***** Records for the task
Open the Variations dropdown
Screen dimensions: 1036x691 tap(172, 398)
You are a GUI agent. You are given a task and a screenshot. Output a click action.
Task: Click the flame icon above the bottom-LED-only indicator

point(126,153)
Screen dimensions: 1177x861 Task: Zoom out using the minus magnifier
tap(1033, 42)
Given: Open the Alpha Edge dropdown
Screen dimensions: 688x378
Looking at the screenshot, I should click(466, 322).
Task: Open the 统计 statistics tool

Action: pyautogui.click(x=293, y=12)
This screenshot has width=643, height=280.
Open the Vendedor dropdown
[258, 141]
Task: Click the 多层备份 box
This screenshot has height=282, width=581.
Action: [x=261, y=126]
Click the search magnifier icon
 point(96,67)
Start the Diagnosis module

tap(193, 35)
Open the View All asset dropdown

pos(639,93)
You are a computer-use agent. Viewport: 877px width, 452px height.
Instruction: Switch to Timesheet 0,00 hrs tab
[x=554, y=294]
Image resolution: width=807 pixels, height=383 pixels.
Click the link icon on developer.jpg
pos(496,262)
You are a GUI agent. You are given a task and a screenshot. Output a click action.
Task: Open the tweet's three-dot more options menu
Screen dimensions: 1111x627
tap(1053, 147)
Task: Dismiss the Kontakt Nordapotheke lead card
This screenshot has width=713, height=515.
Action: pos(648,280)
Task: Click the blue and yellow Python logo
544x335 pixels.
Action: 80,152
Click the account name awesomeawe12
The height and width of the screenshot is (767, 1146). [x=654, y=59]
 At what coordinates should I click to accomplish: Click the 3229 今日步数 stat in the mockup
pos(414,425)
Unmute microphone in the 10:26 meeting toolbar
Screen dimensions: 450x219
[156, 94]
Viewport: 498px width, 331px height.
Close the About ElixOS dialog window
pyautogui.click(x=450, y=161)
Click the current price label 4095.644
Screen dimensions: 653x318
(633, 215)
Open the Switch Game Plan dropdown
**********
▶ [Aim of the task]: Return the full data above, line for line.

▶ [Answer section]:
Open the Variations dropdown
Screen dimensions: 1036x691 tap(172, 398)
You are a GUI agent. You are given a task and a screenshot. Output a click action.
Task: Click the flame icon above the bottom-LED-only indicator

point(126,153)
Screen dimensions: 1177x861 Task: Zoom out using the minus magnifier
tap(1033, 42)
Given: Open the Alpha Edge dropdown
Screen dimensions: 688x378
Looking at the screenshot, I should click(466, 322).
Task: Open the 统计 statistics tool

Action: pyautogui.click(x=293, y=12)
This screenshot has width=643, height=280.
Open the Vendedor dropdown
[258, 141]
Task: Click the 多层备份 box
This screenshot has height=282, width=581.
Action: [x=261, y=126]
Click the search magnifier icon
 point(96,67)
Start the Diagnosis module

tap(193, 35)
Open the View All asset dropdown

pos(639,93)
You are a computer-use agent. Viewport: 877px width, 452px height.
Instruction: Switch to Timesheet 0,00 hrs tab
[x=554, y=294]
Image resolution: width=807 pixels, height=383 pixels.
Click the link icon on developer.jpg
pos(496,262)
You are a GUI agent. You are given a task and a screenshot. Output a click action.
Task: Open the tweet's three-dot more options menu
Screen dimensions: 1111x627
tap(1053, 147)
Task: Dismiss the Kontakt Nordapotheke lead card
This screenshot has width=713, height=515.
Action: pos(648,280)
Task: Click the blue and yellow Python logo
544x335 pixels.
Action: 80,152
Click the account name awesomeawe12
The height and width of the screenshot is (767, 1146). [x=654, y=59]
 At what coordinates should I click to accomplish: Click the 3229 今日步数 stat in the mockup
pos(414,425)
Unmute microphone in the 10:26 meeting toolbar
Screen dimensions: 450x219
[156, 94]
Viewport: 498px width, 331px height.
Close the About ElixOS dialog window
pyautogui.click(x=450, y=161)
Click the current price label 4095.644
Screen dimensions: 653x318
(633, 215)
Open the Switch Game Plan dropdown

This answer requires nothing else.